Escortée par quelques policiers en moto, la marche pénètre dans les rues de la ville en direction de Caulier. Sur le Boulevard de la Liberté, Valérie, maman de Matisse, demande qu'une minute de silence soit observée « pour toutes les mamans et toutes les soeurs qui se battent pour la justice. ». Elle évoque Amal Bentounsi, Kery James et le Collectif de Défense des Jeunes du Mantois avec lesquels elles ont battu le pavé le week-end dernier à Paris, à l'occasion de la « Marche des Mamans ». Genoux sur le béton mouillé, mains sur la tête, regards sombres, chacun.e reproduit ce geste devenu symbolique après l'humiliation par la police de 151 lycéens de Mantes-la-Jolie il y a un an.

Crever les cieux

Les sourires reviennent peu à peu sur les lèvres à la reprise de la marche. Les slogans fusent à nouveau : « Zyed, Bouna, Théo, Adama, Henri Lenfant, on oublie pas, on pardonne pas ! », « Vérité et justice pour Selom et Matisse ! ». Au micro, Valérie fait savoir sa reconnaissance aux journalistes et médias qui soutiennent leur combat depuis deux ans. Bastamag, LaMeute, France 3, France Bleu, La Voix du Nord, Collectif Œil... La liste est variée et non exhaustive. L'esprit de la marche est à l'union pour ces femmes qui portent la lutte à bout de bras. Dans un écho aux mobilisations actuelles, les Lionnes ajoutent : « Nous voulons rendre hommage aux pompiers qui luttent en ce moment. Ils ont tout fait pour essayer de sauver nos enfants il y a deux ans. »

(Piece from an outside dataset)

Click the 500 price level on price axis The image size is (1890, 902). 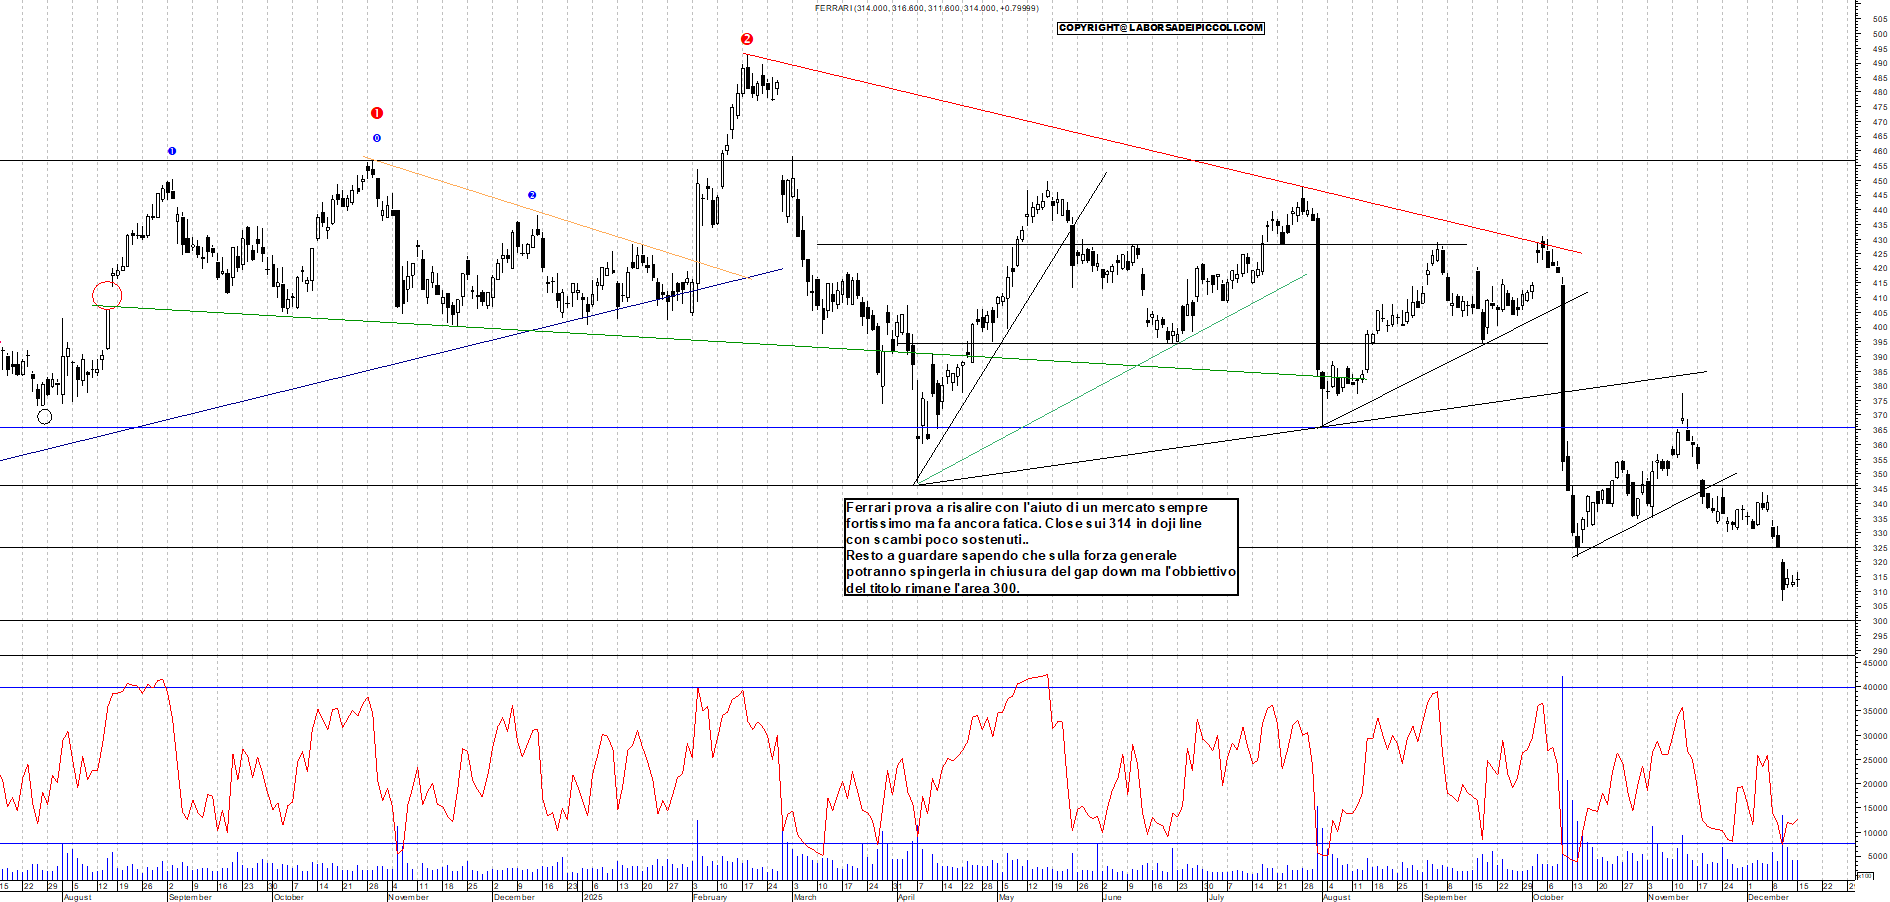(1879, 34)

Entre pluie et soleil, la marche avance d’un pas déterminé vers Caulier. ©LaMeute - Moulinette

La centaine de personnes s'engage sur le pont des Flandres, derrière la gare Lille Europe. La banderole est suspendue au dessus des rails; aucun train à l'horizon. Soudain, le ciel se pare d'un étrange voile lumineux, la pluie se met à tomber. Valérie déploie un parapluie noir sur lequel sont écrits les noms de Selom et Matisse. Dans un moment de poésie rare, un double arc-en-ciel apparaît au-dessus de nous. Toutes le têtes se tournent vers le ciel, comme pour acquiescer de la bonne réception d'un message.

La maman de Matisse tient un parapluie sur lequel est écrit le nom de son fils. En arrière plan, un double arc-en-ciel sublime la scène. ©LaMeute - Moulinette

Pour que fleurisse la paix

La marche marque une pause place Madeleine-Caulier, là où tout a commencé pour Peggy et Valérie, là où tout s'est arrêté pour leurs enfants. « Nos enfants avaient l'habitude de venir ici. ». Peggy, maman de Selom, prend la parole : « J'aimerais lancer un appel en cette période de fêtes, pour que nous soyons solidaires. Si vous pouvez faire un geste pour celleux qui en ont besoin, faites-le, ça ne coûte rien. ». Valérie enchaîne le pas : « La mairie enlève nos affiches en permanence. Que l'on colle dans les rues de Lille, ça dérange ! ». Avec beaucoup d'humilité, chacun.e observe une minute de silence. Les Lionnes s'entrelacent, des larmes coulent sur leurs joues.

Peggy et Valérie émues après un discours sur la place de Caulier où leurs enfants avaient l’habitude de se réunir. ©LaMeute - Moulinette

Bien qu'au bout du parcours autorisé, les mamans décident de continuer la marche sur quelques mètres pour déposer deux bouquets de roses blanches un peu plus loin, là où leur vie a été fauchée. Au bout d'une courée typique de la région, un grillage sépare les habitations des rails de chemin de fer. C'est ce grillage que Selom et Matisse ont escaladé ce 15 décembre 2017 pour échapper à la police. C'est ici, au bout de ce couloir de briques rouges, qu'ils ont poussé leur dernier souffle.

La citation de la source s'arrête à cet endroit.